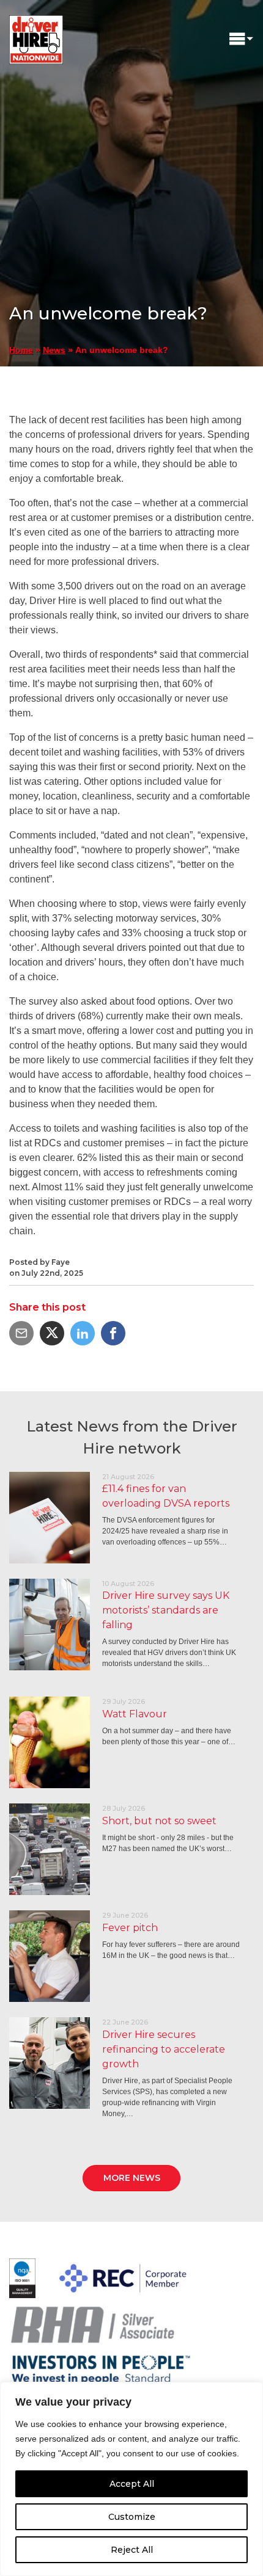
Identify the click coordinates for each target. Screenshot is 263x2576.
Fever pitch (130, 1928)
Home (21, 350)
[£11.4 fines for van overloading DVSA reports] (49, 1517)
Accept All (131, 2483)
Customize (131, 2516)
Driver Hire (36, 36)
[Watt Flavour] (49, 1742)
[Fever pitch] (49, 1956)
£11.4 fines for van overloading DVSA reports (165, 1496)
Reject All (132, 2549)
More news (131, 2177)
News (54, 350)
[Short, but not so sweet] (49, 1849)
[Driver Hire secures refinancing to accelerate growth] (49, 2063)
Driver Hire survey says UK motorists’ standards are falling (165, 1610)
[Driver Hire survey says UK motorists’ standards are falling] (49, 1624)
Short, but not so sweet (159, 1821)
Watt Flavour (134, 1714)
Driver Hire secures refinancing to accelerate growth (163, 2049)
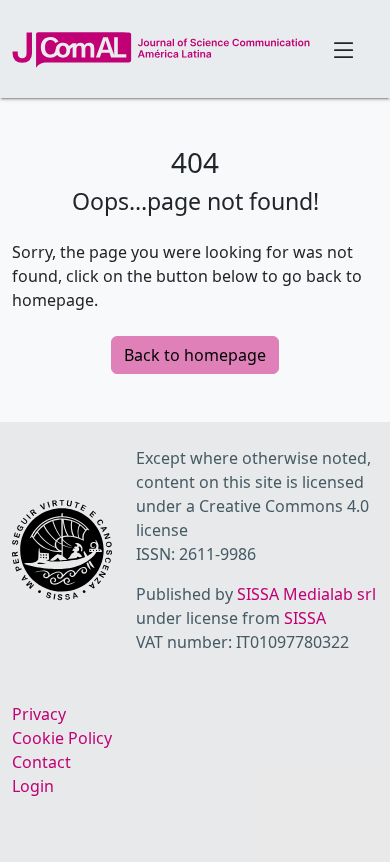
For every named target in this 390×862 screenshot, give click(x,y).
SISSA (305, 618)
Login (33, 786)
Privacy (39, 714)
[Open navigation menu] (344, 49)
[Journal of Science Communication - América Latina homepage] (161, 50)
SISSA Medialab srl (306, 594)
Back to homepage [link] (195, 355)
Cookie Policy (62, 738)
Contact (41, 762)
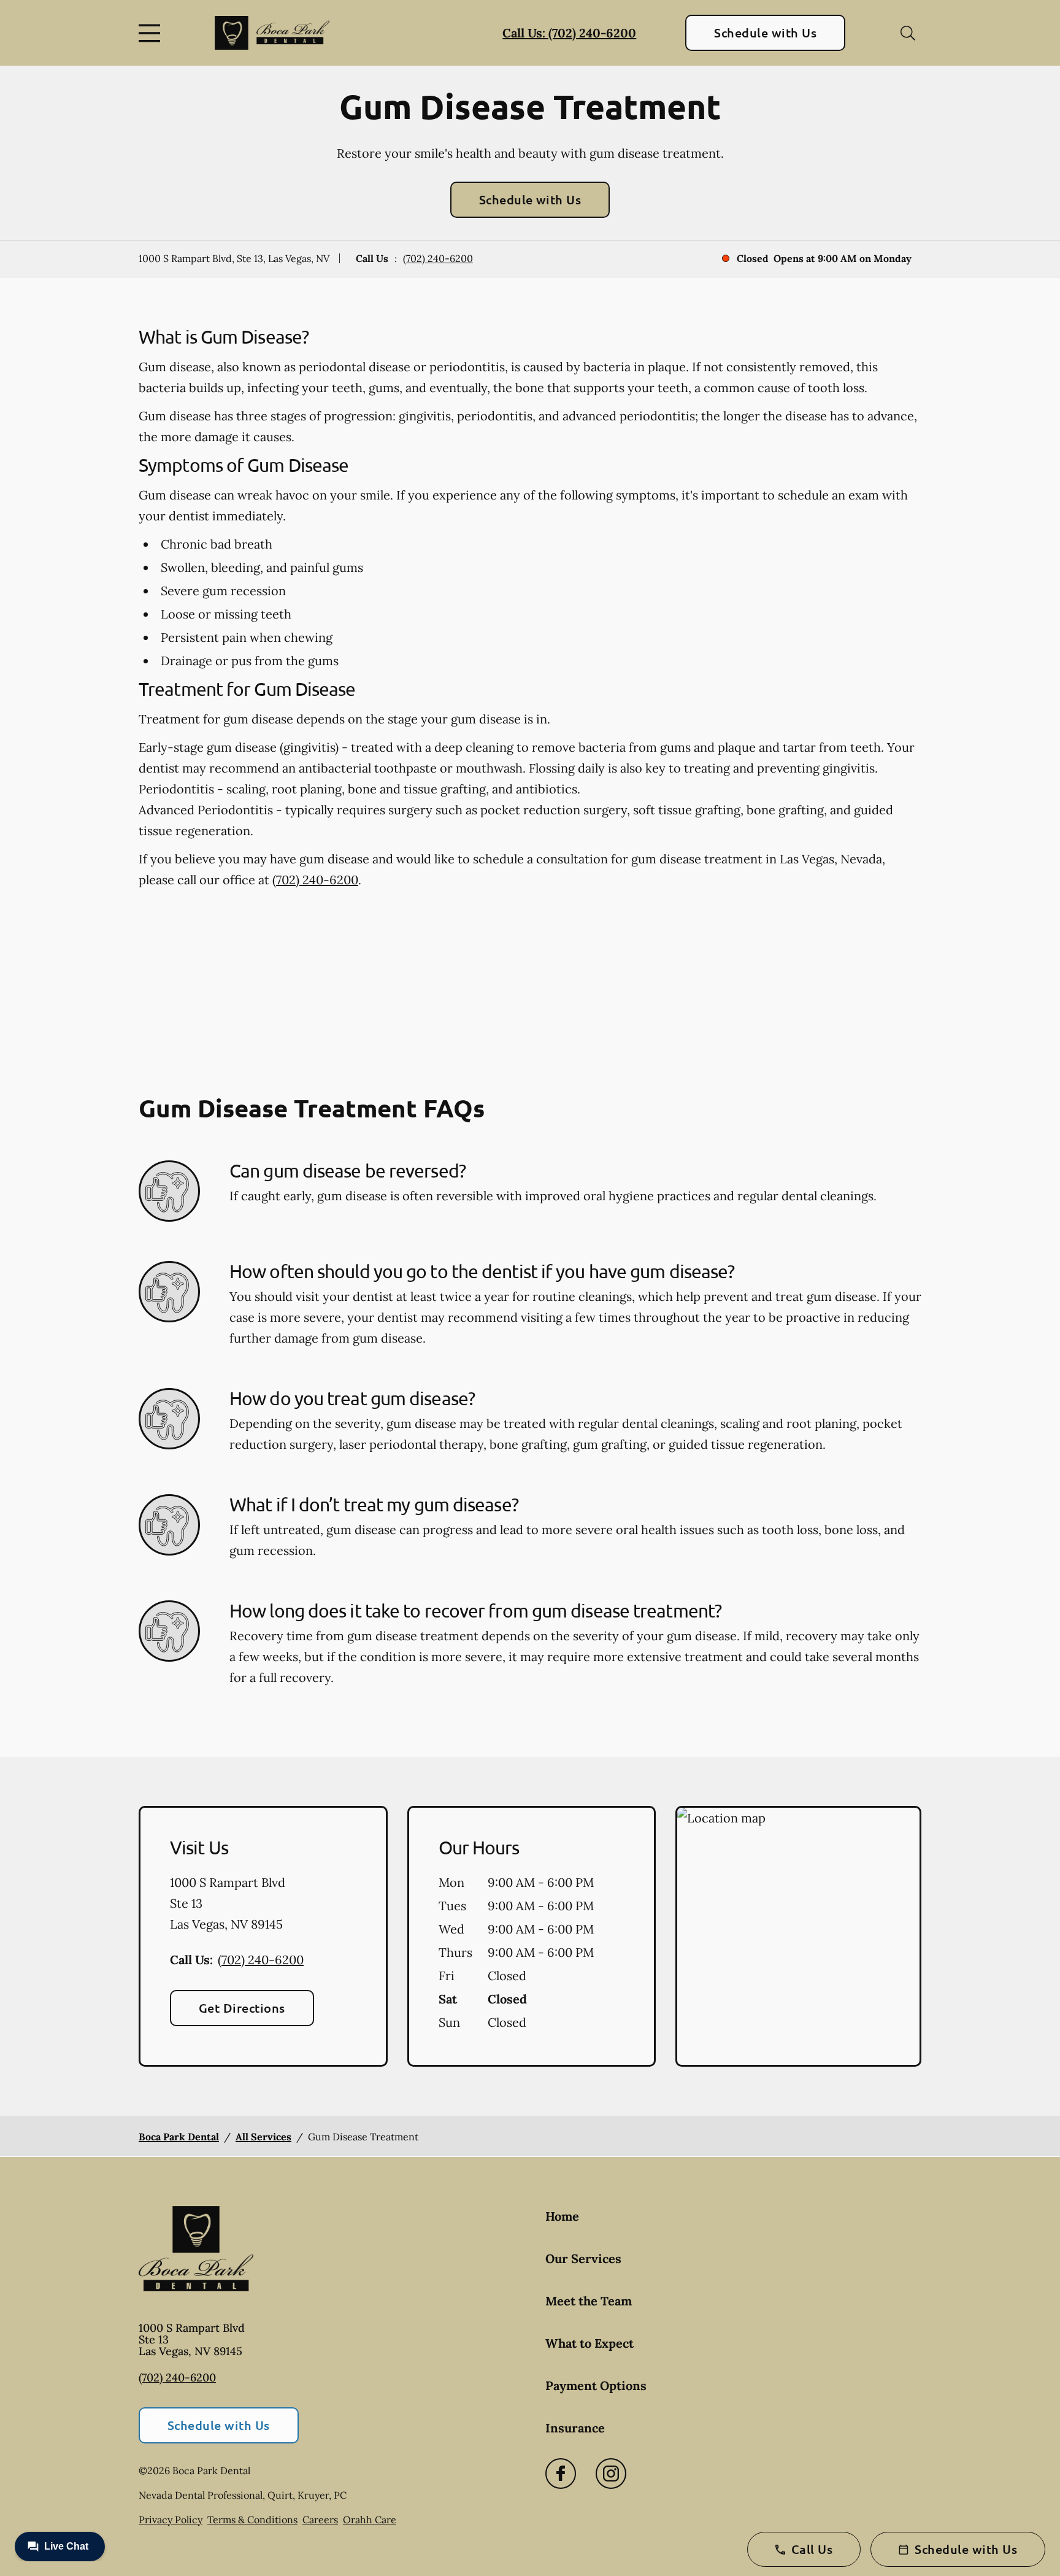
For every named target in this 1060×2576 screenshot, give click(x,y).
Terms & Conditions (252, 2519)
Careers (320, 2519)
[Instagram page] (611, 2473)
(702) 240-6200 (438, 258)
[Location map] (798, 1936)
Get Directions (242, 2008)
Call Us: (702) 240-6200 (569, 32)
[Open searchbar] (907, 33)
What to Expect (589, 2343)
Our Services (583, 2258)
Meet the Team (588, 2300)
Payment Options (596, 2385)
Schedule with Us (765, 32)
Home (562, 2216)
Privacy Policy (170, 2519)
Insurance (575, 2427)
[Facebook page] (560, 2473)
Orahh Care (369, 2519)
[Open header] (152, 33)
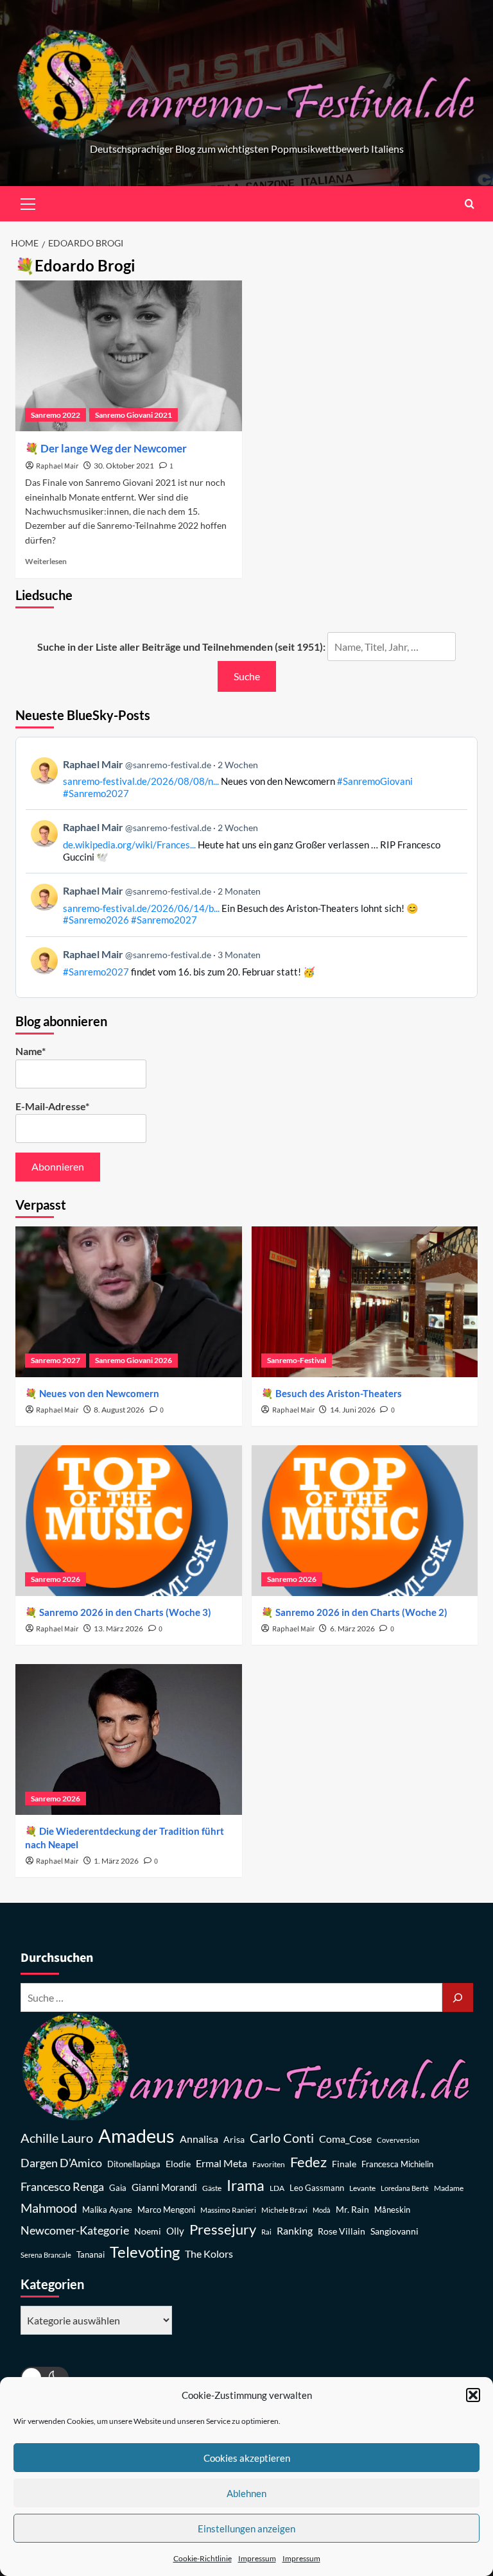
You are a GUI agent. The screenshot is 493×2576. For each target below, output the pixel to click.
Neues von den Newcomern (99, 1393)
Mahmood (49, 2207)
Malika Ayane (107, 2210)
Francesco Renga (62, 2187)
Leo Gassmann (317, 2188)
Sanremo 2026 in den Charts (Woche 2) (361, 1612)
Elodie (178, 2163)
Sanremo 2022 (55, 415)
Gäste (211, 2188)
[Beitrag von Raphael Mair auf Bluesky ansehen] (246, 962)
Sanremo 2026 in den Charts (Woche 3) (125, 1612)
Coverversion (398, 2140)
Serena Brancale (46, 2255)
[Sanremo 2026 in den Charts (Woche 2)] (365, 1520)
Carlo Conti (282, 2137)
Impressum (257, 2558)
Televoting (145, 2252)
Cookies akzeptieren (246, 2458)
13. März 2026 (118, 1628)
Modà (322, 2210)
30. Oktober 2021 (124, 465)
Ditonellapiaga (133, 2164)
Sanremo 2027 (55, 1360)
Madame (448, 2188)
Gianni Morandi (164, 2187)
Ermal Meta (221, 2163)
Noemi (147, 2231)
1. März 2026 (116, 1861)
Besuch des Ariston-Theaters (338, 1393)
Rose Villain (341, 2231)
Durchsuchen (57, 1958)
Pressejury (222, 2229)
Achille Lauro (57, 2137)
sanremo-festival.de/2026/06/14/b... (141, 908)
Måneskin (392, 2210)
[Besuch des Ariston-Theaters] (365, 1301)
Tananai (90, 2255)
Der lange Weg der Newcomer (113, 448)
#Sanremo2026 (96, 919)
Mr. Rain (352, 2209)
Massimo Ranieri (228, 2210)
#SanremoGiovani (375, 781)
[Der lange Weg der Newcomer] (128, 355)
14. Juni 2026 (353, 1409)
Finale (344, 2163)
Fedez (308, 2162)
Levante (362, 2188)
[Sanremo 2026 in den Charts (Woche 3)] (128, 1520)
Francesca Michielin (397, 2164)
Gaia (117, 2188)
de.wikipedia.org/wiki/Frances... (129, 844)
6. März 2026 (352, 1628)
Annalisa (199, 2139)
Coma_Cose (345, 2139)
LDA (277, 2188)
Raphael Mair (57, 466)
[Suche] (457, 1997)
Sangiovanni (394, 2231)
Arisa (234, 2139)
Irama (245, 2185)
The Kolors (209, 2253)
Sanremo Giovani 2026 (133, 1360)
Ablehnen (246, 2493)
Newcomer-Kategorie (75, 2230)
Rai (266, 2232)
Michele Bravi (284, 2210)
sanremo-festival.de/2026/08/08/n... (141, 781)
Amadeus (136, 2135)
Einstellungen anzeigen (246, 2528)
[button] (473, 2395)
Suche (247, 676)
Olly (175, 2231)
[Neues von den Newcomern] (128, 1301)
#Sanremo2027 (96, 793)
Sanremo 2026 (55, 1579)
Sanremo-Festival (296, 1360)
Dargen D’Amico (61, 2163)
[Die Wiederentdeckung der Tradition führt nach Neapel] (128, 1739)
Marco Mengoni (166, 2210)
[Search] (470, 204)
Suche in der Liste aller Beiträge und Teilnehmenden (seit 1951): (181, 646)
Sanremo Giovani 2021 (133, 415)
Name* (30, 1051)
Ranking (295, 2230)
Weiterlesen (46, 561)
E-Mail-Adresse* (52, 1106)
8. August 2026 (119, 1409)
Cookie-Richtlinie (202, 2558)
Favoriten (268, 2164)
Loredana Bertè (405, 2188)
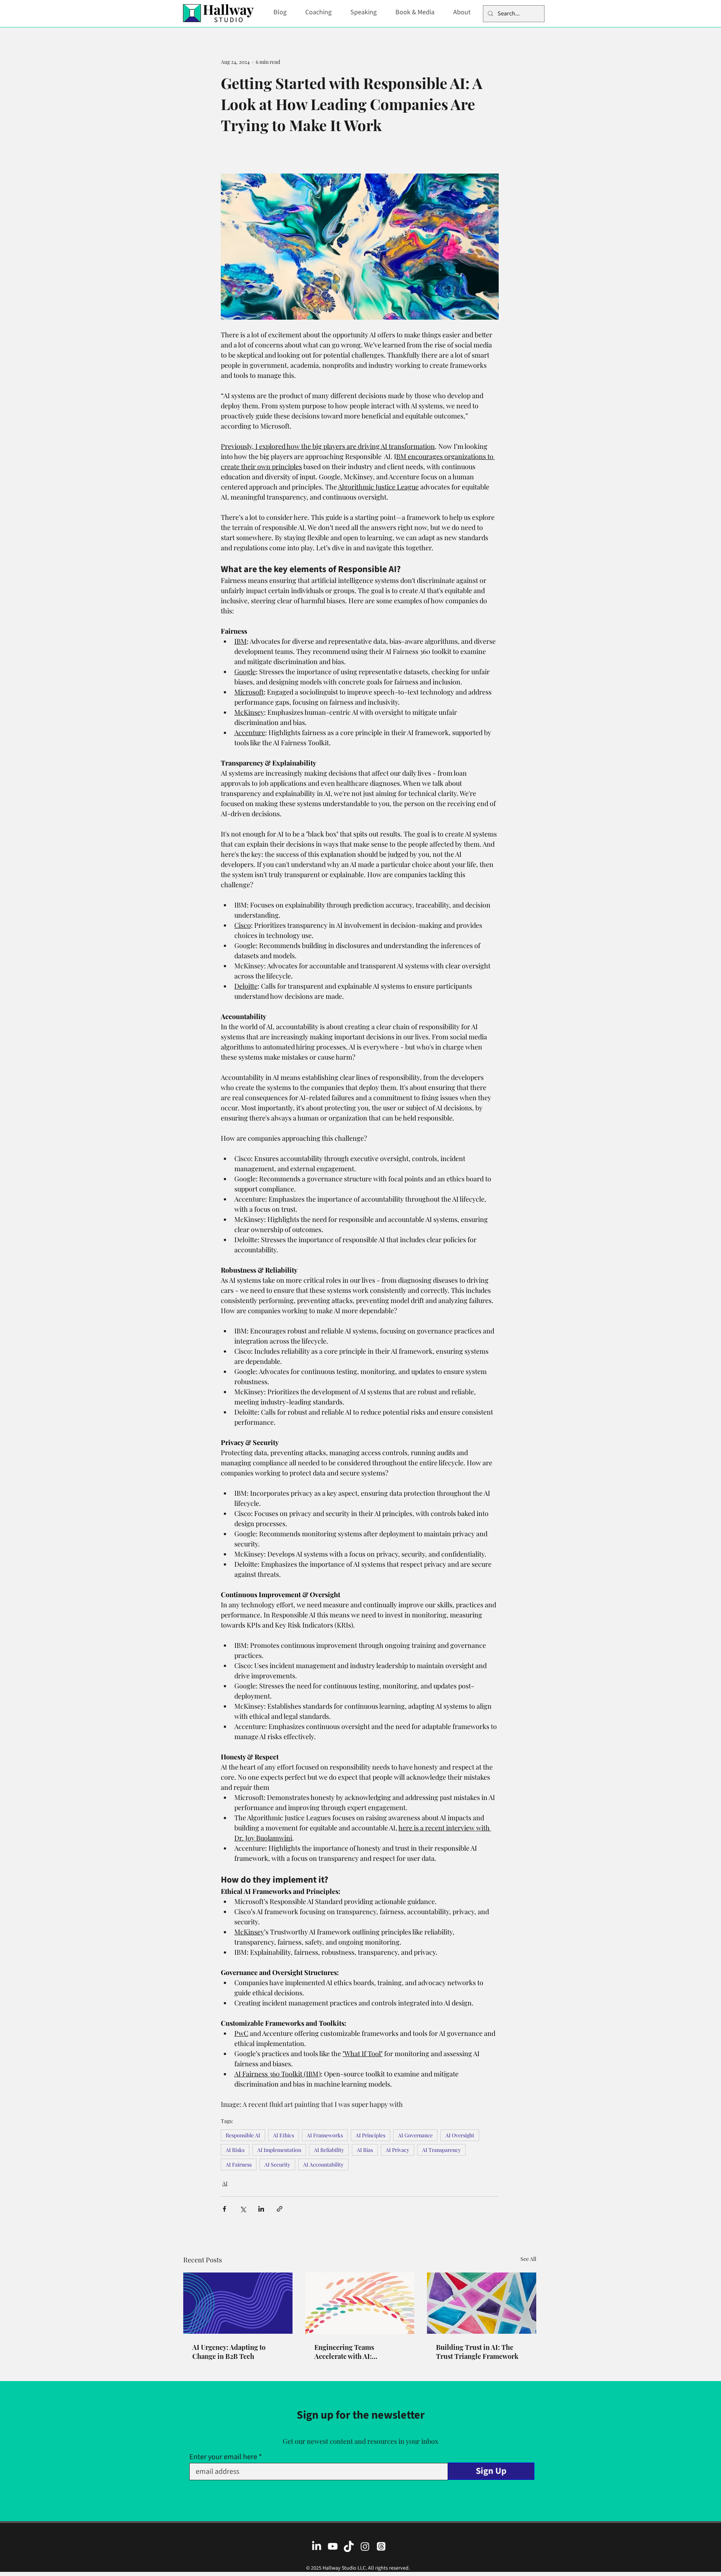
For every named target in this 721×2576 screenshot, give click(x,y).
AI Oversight (459, 2135)
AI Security (277, 2164)
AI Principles (370, 2135)
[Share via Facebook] (224, 2208)
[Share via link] (279, 2208)
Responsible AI (243, 2135)
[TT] (348, 2546)
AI (225, 2183)
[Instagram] (365, 2546)
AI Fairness (239, 2164)
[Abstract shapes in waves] (360, 2303)
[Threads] (381, 2546)
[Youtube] (332, 2546)
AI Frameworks (325, 2135)
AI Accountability (323, 2164)
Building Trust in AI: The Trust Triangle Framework (477, 2352)
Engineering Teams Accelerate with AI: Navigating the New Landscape (344, 2352)
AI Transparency (441, 2149)
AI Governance (415, 2135)
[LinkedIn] (316, 2546)
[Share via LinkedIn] (261, 2208)
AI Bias (365, 2149)
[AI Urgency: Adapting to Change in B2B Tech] (238, 2303)
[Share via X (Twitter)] (242, 2208)
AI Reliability (329, 2149)
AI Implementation (279, 2149)
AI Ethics (283, 2135)
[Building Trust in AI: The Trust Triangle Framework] (481, 2303)
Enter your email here (223, 2457)
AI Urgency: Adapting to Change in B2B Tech (228, 2352)
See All (528, 2258)
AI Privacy (397, 2149)
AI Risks (235, 2149)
^^^^
== TASK GOAL ==
Taking the entries above, write out exactly the lines starting with the line containing "AI Principles (370, 2135)" and going on through the line containing "Building Trust in AI: The Trust Triangle Framework (477, 2352)", both included, and nothing else.

== RESPONSE ==
AI Principles (370, 2135)
[Share via Facebook] (224, 2208)
[Share via link] (279, 2208)
Responsible AI (243, 2135)
[TT] (348, 2546)
AI (225, 2183)
[Instagram] (365, 2546)
AI Fairness (239, 2164)
[Abstract shapes in waves] (360, 2303)
[Threads] (381, 2546)
[Youtube] (332, 2546)
AI Frameworks (325, 2135)
AI Accountability (323, 2164)
Building Trust in AI: The Trust Triangle Framework (477, 2352)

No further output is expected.